Building Design & Construction Magazine recently interviewed Jocelyn Stroupe, our director of healthcare interiors, on pediatric environments that soothe, support, and distract to improve the patient experience. The article, which features insights from numerous industry leaders, profiles a variety of children’s hospitals that have focused on creating a sense of normalcy for pediatric patients by considering the importance of family members during the design process. Below is a key excerpt:
On Creating a Sense of Normalcy
Children’s hospitals differ from other healthcare facilities in several ways. For one thing, “when you’re treating a child, you’re really treating the whole family,” observes Jocelyn Stroupe, IIDA, CHID, EDAC, ASID, Director of Healthcare Interiors with CannonDesign. So any design should strive to create “a sense of normalcy,” says Stroupe, especially for inpatient care, where kids have longer lengths of stay.

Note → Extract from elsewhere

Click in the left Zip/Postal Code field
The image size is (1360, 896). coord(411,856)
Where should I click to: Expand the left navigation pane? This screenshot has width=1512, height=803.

That often translates into designs that perpetuate routines to make patients feel more comfortable, less stressed. More hospitals allow patients to control room environments, such as lighting. And children’s hospitals often include learning areas and even classrooms where patients can keep up with their school work.
At one of CannonDesign’s recent projects, the 141,000-sf St. Louis Children’s Specialty Care Center in Town and Country, Mo., the firm and hospital worked in tandem to examine how children interact with and perceive healthcare spaces. The facility’s design, in turn, focused on providing opportunities to play, socialize, fantasize, and explore. Writable surfaces hang from patient room walls, sized to accommodate the age ranges that pediatric care touches.